#### [Your objective]
Rewrite the material starting at the line that contains "Where should I" and ending at the end of the material, keeping the requests as they are. Shift every number in the coordinate answers by -94, and leave the pictures out.
──────────────────────────────
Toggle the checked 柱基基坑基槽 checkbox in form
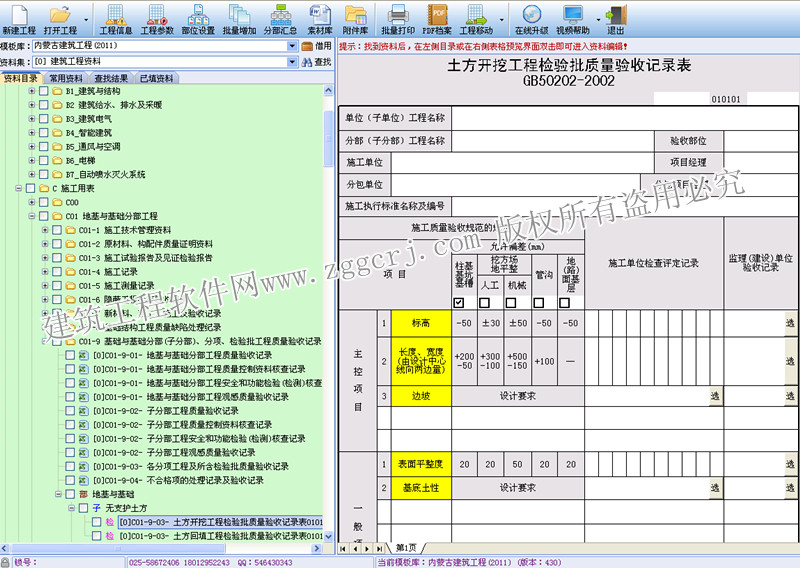The image size is (800, 568). [460, 303]
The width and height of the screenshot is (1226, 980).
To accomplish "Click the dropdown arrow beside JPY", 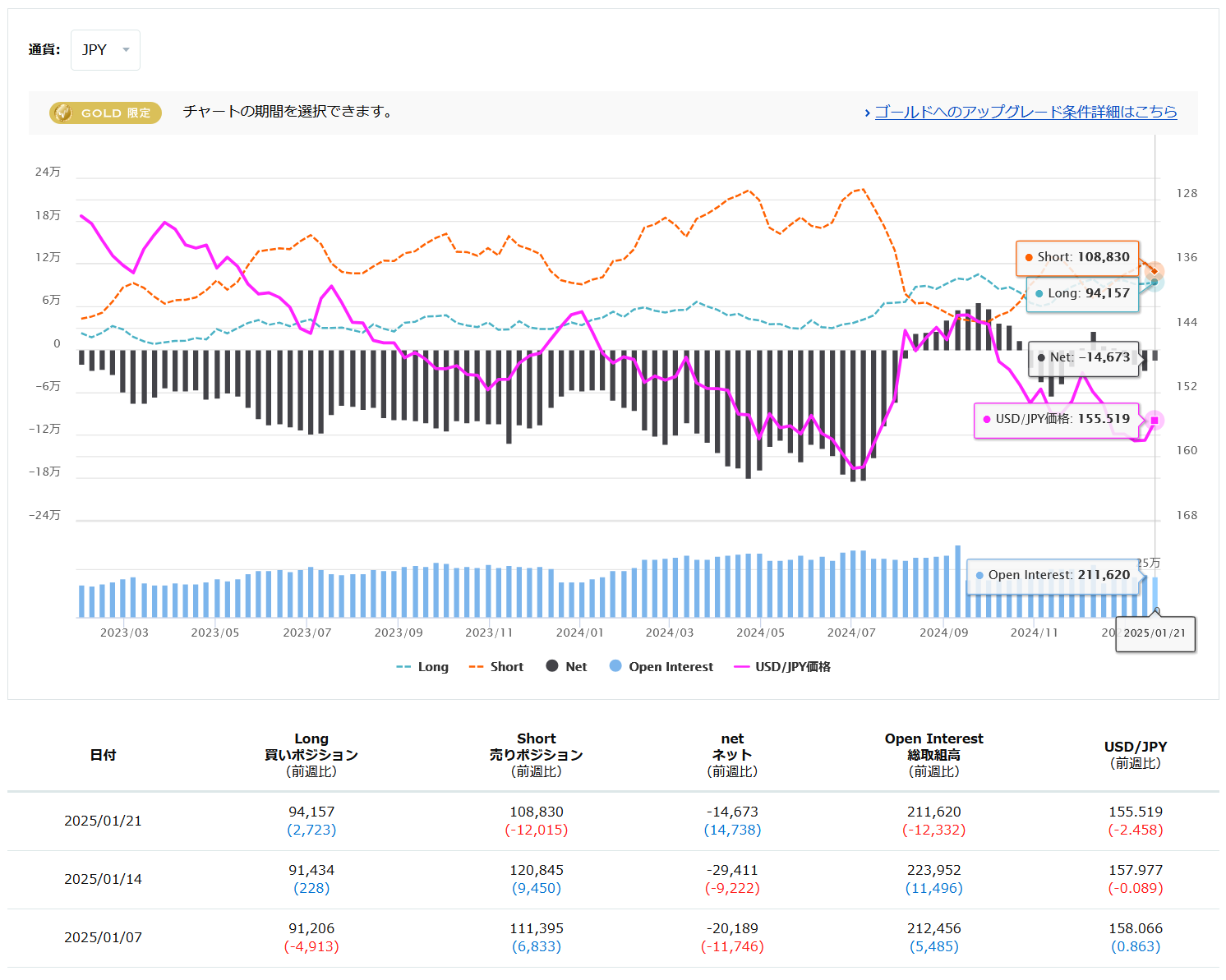I will coord(126,50).
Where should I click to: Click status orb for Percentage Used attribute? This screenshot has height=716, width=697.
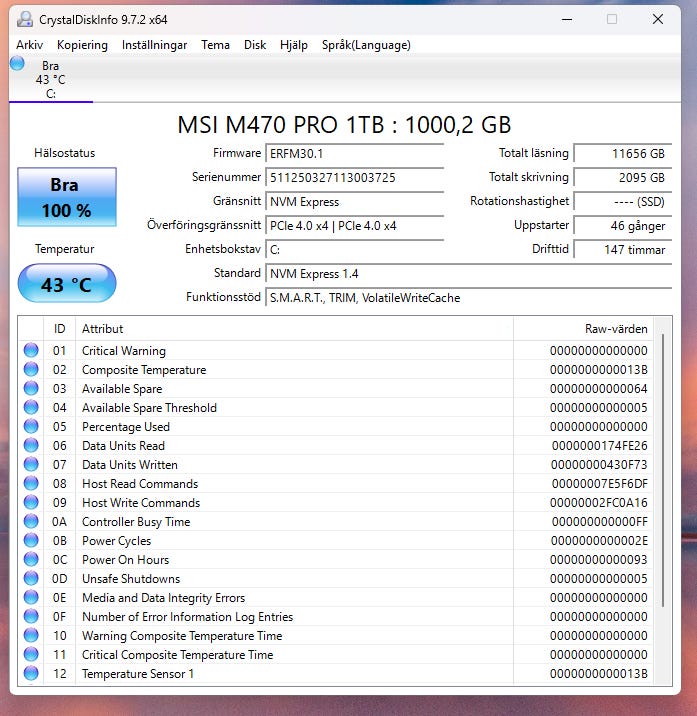pos(31,427)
──────────────────────────────
#### [Result for this exercise]
Where should I click to: Click status orb for Percentage Used attribute? This screenshot has height=716, width=697.
pos(-63,333)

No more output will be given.